# Die Aufgabe
Wie lautet der Abschnitt des Goldreports, der mit den Worten „Verunsicherung nach Flash-Crash“ beginnt und mit „außerordentlich gering ausfiel.“ endet, wenn du darin „nachtschlafender Zeit“ gegen „früher Stunde“ tauschst?

# Ausgangstext
##############################
Goldreport 08/21: Achterbahnfahrt im August
Der Goldhandel im August war von heftigen Turbulenzen gekennzeichnet, insbesondere an den Terminmärkten. Bedingt durch einen sogenannten Flash-Crash stürzte der Goldpreis zeitweise unter die Marke von 1.700 Dollar und schwankte in einer relativ breiten Tradingrange von 125 Dollar.
Verunsicherung nach Flash-Crash
Es ist zwar ein relativ seltenes Phänomen, als „nie dagewesenes Ereignis“ kann man den Flash-Crash vom 9. August allerdings nicht bezeichnen. An diesem Morgen brach der Goldpreis zu nachtschlafender Zeit innerhalb weniger Minuten gegenüber seinem Freitagshoch um über 130 Dollar ein. Festzuhalten bleibt: Es war nicht das erste Mal und wird wahrscheinlich auch nicht das letzte Mal gewesen sein. Solche „Verrücktheiten“ gab es beim Goldpreis in der Vergangenheit bereits des Öfteren zu beobachten. Extrem starke Kurseinbrüche binnen kurzer Zeit traten meist am späten Freitagabend oder am frühen Montagmorgen auf. Also immer dann, wenn wichtige Handelsplätze der Welt geschlossen waren und die Liquidität aufgrund der Abstinenz der meisten Marktakteure außerordentlich gering ausfiel.
Viele „Goldfans“ interpretieren solche Flash-Crashs daher als Hinweis für manipulatorische Marktkräfte, die den Goldpreis — warum auch immer — auf einem niedrigeren Niveau sehen möchten. Um dieses Ziel zu erreichen, werden hohe Kapitalsummen auf einen fallenden Goldpreis gewettet. Relativ leicht lassen sich solche Kurseinbrüche verursachen, wenn an den Terminmärkten zahlreiche Stopp-Loss-Marken zur Verlustbegrenzung platziert sind. Diese verlaufen häufig in der Nähe wichtiger charttechnischer Trendlinien oder Unterstützungszonen. Große Player mit viel Kapital im Rücken können dann das Auslösen dieser Stopp-Loss-Marken und den daraus resultierenden Preiseinbruch erzwingen.
Über die genaue Ursache für den jüngsten Flash-Crash kann man jedoch nur spekulieren. Denkbar wäre zum Beispiel, dass ein oder mehrere Spekulanten durch den Verkauf von Gold-Futures die stopp-bedingten Verkäufe absichtlich ausgelöst haben, um sich billig mit großen Mengen Gold einzudecken und von der nachfolgenden Erholung zu profitieren. Im Zuge dieser Verwerfungen wurden dann die zuvor aufgebauten Futures-Positionen mit Verlust glattgestellt. Vielleicht wollte aber auch jemand, den Goldpreis unter das diesjährige Jahrestief drücken. Das Verletzen der hier verlaufenden massiven Unterstützung hätte dann zusätzlichen chartinduzierten Verkaufsdruck auslösen sollen. Fazit: Dieser vermeintliche Plan wäre dann allerdings als gescheitert anzusehen.
##############################
# Bereitgestelltes Material
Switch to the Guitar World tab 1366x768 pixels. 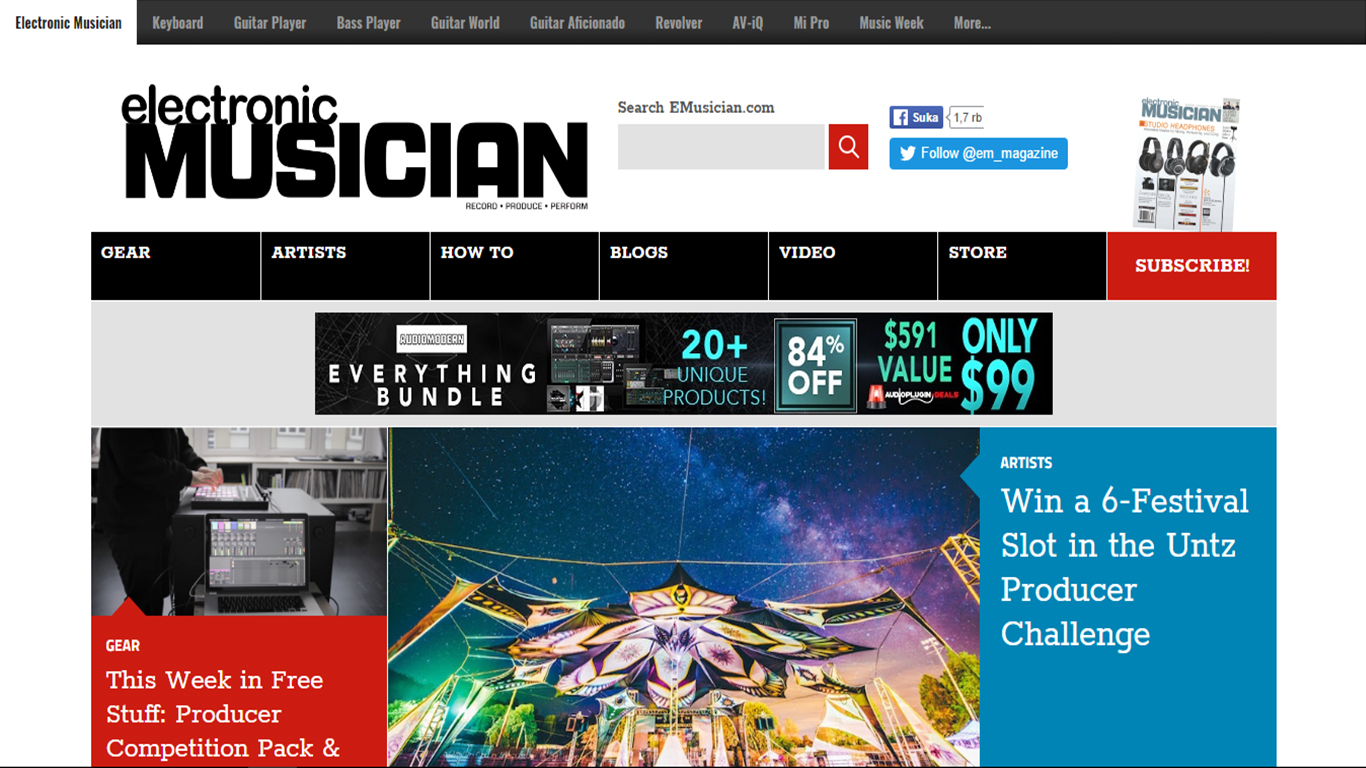coord(465,22)
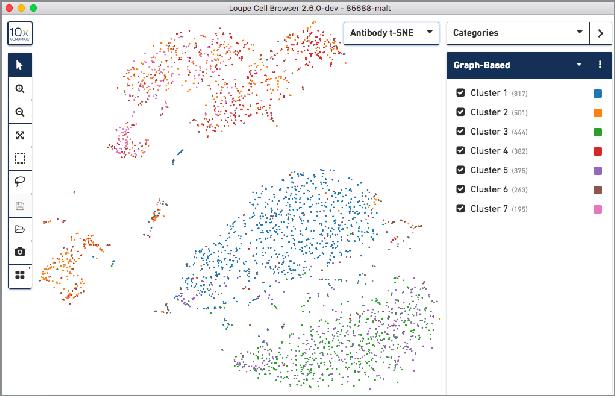Image resolution: width=615 pixels, height=396 pixels.
Task: Open Graph-Based options menu (three dots)
Action: click(x=600, y=64)

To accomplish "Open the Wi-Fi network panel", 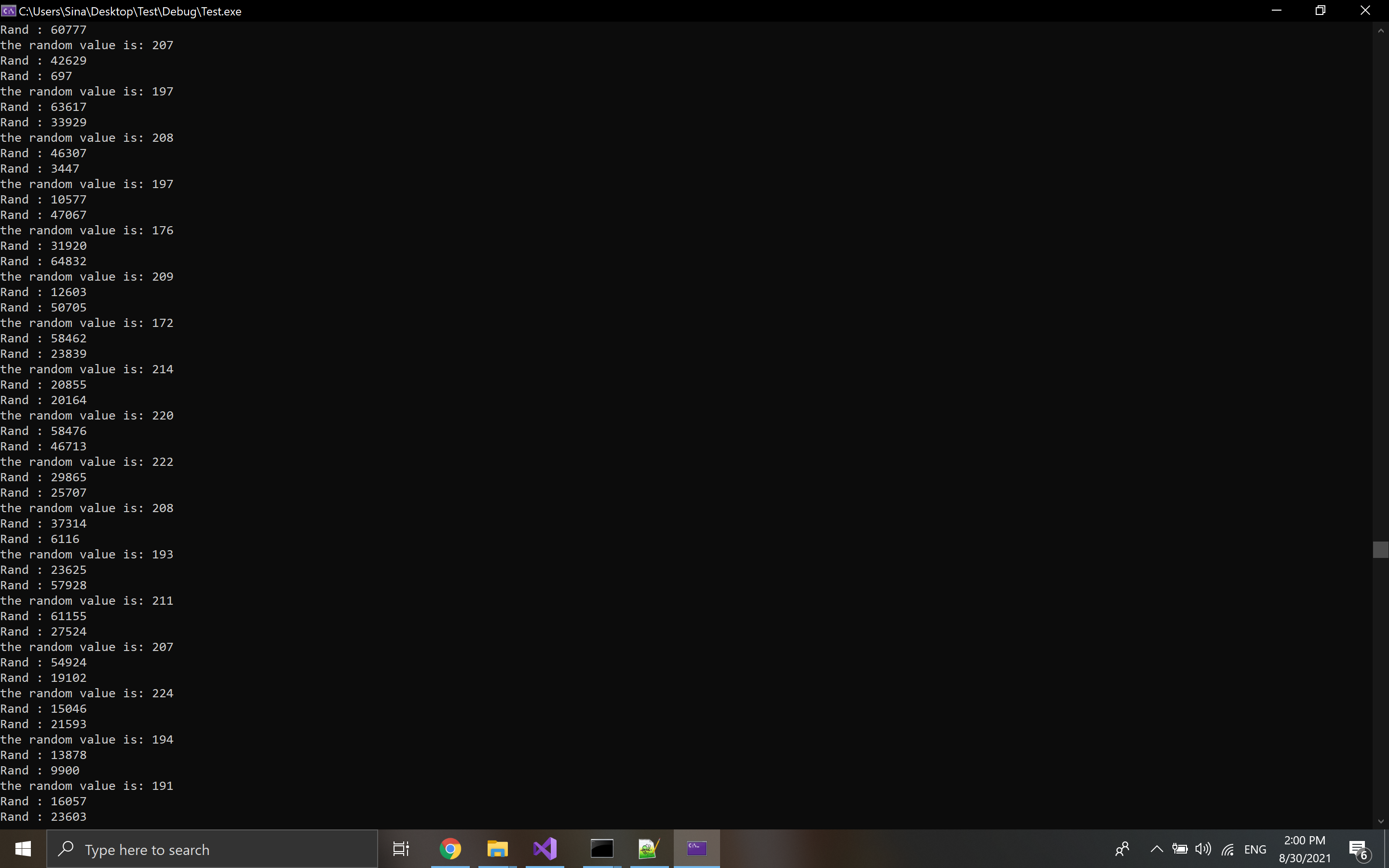I will coord(1228,849).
##############################
# Gelöste Aufgabe
Verunsicherung nach Flash-Crash
Es ist zwar ein relativ seltenes Phänomen, als „nie dagewesenes Ereignis“ kann man den Flash-Crash vom 9. August allerdings nicht bezeichnen. An diesem Morgen brach der Goldpreis zu früher Stunde innerhalb weniger Minuten gegenüber seinem Freitagshoch um über 130 Dollar ein. Festzuhalten bleibt: Es war nicht das erste Mal und wird wahrscheinlich auch nicht das letzte Mal gewesen sein. Solche „Verrücktheiten“ gab es beim Goldpreis in der Vergangenheit bereits des Öfteren zu beobachten. Extrem starke Kurseinbrüche binnen kurzer Zeit traten meist am späten Freitagabend oder am frühen Montagmorgen auf. Also immer dann, wenn wichtige Handelsplätze der Welt geschlossen waren und die Liquidität aufgrund der Abstinenz der meisten Marktakteure außerordentlich gering ausfiel.